▸ **SOURCE PASSAGE**:
Start of Block

- By Andrew Broderick
Senior Analyst - March 14, 2022
The COVID-19 pandemic influenced consumers’ trust and engagement with healthcare, and challenged providers in innumerable, unforeseeable ways that today are helping establish digital platforms as the foundation for the industry’s customer service strategy.
NRC Health’s 2022 Healthcare Consumer Trends Report, which surveys more than 300,000 American households, provides insights into consumer sentiment that healthcare organizations can use to find creative solutions that will help improve care delivery and enhance the patient experience (PX). And with nearly 35% consumers indicating no particular preference for a healthcare brand in 2021, hospitals and health systems have a sizeable opportunity to ensure that their brand is preferred.
The findings that providers can turn into opportunities for engaging with consumers and patients, as well as driving healthcare recall and brand awareness, include:
- Delayed Care: Although care deferment decreased from 33% in the fourth quarter of 2020 to 27.1% during the fourth quarter of 2021, delays in care were greatest for preventative care. As a result, consumers seeking care today may be sicklier and costlier to treat. NRC recommends health systems and public health organizations begin to develop effective communications to assuage consumers’ concerns and encourage them to seek timely care, especially for preventative care needs.
- Mental Health: The mental health crisis that the pandemic has left in its tow has been equally as devastating. With nearly one-in-three consumers (30%) experiencing a worsening in their mental health during the pandemic, and related hospitalizations increasing nearly two-fold (190%) from 2020 to 2021, the healthcare industry would be remiss if it does not take action now to mitigate and prevent the deleterious downstream effects that will continue to permeate long after the pandemic has passed.

End of Block

▸ **WHAT THIS EXERCISE ASKS**:
1 - Which percentages does the healthcare consumer trends article state? List every one.
2 - Answer these from the healthcare consumer trends article:
(a) How many American households does NRC Health's 2022 Healthcare Consumer Trends Report survey?
(b) For which type of care were delays greatest?
(c) What share of consumers experienced a worsening in their mental health during the pandemic?
3 - Does each statement agree with the healthcare consumer trends article? Answer yes or no and quote the words that decide it.
(a) Care deferment rose between the fourth quarter of 2020 and the fourth quarter of 2021.
(b) Mental health-related hospitalizations nearly doubled from 2020 to 2021.
(c) Nearly 35% of consumers indicated no particular preference for a healthcare brand in 2021.

▸ **EXTRACTED RECORDS**:

Start of Block

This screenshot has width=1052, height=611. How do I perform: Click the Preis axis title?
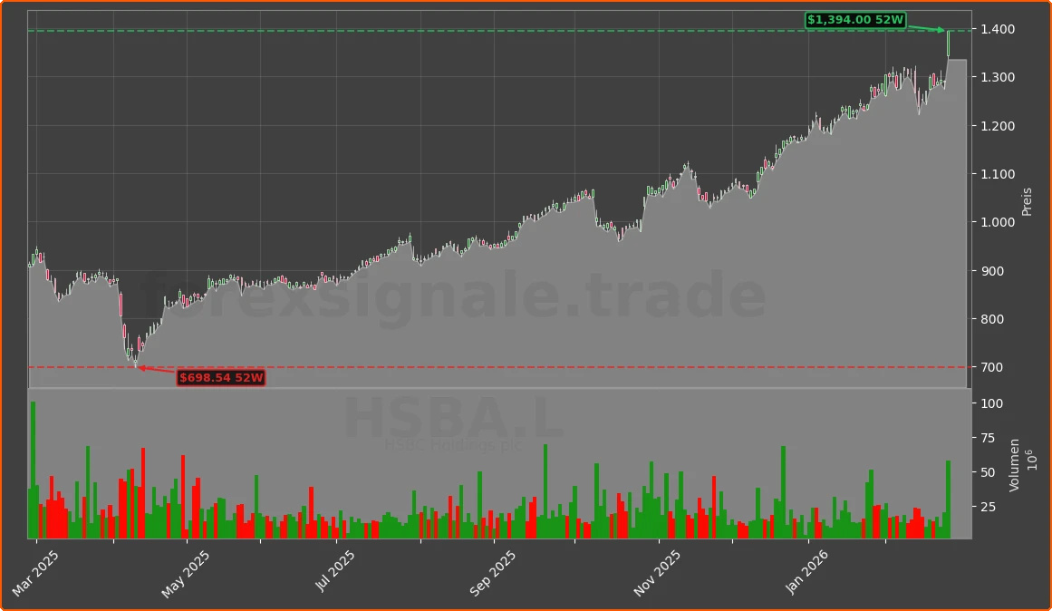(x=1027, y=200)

End of Block
Start of Block

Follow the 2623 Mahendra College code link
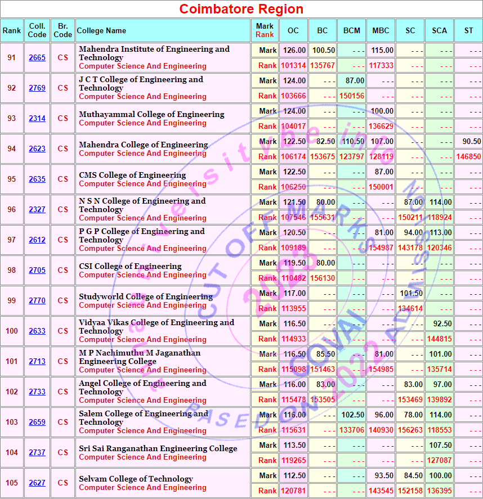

End of Block
Start of Block

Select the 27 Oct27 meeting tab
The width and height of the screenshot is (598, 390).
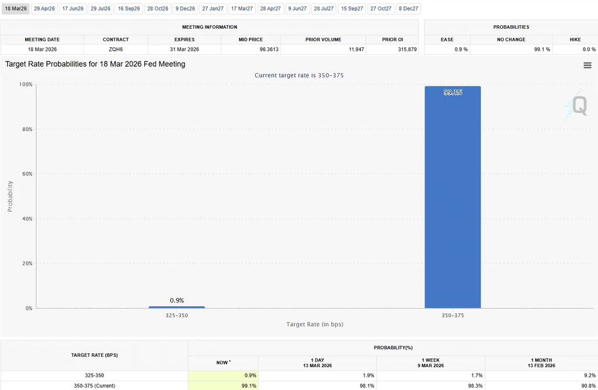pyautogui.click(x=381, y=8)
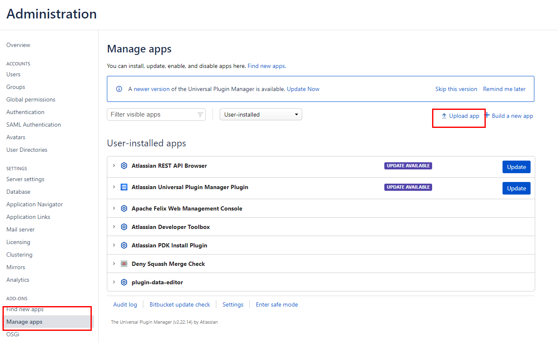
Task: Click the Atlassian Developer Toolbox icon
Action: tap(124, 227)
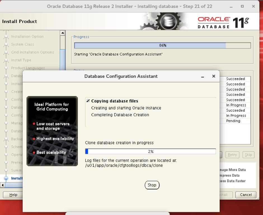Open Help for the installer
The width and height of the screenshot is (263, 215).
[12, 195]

End of Block

▸ **RESULTS**:
1 -
- nearly 35%
- 33%
- 27.1%
- 30%
- 190%

2 -
(a) More than 300,000
(b) Preventative care
(c) Nearly one-in-three (30%)

3 -
(a) No: "care deferment decreased from 33% in the fourth quarter of 2020 to 27.1% during the fourth quarter of 2021"
(b) Yes: "related hospitalizations increasing nearly two-fold (190%) from 2020 to 2021"
(c) Yes: "nearly 35% consumers indicating no particular preference for a healthcare brand in 2021"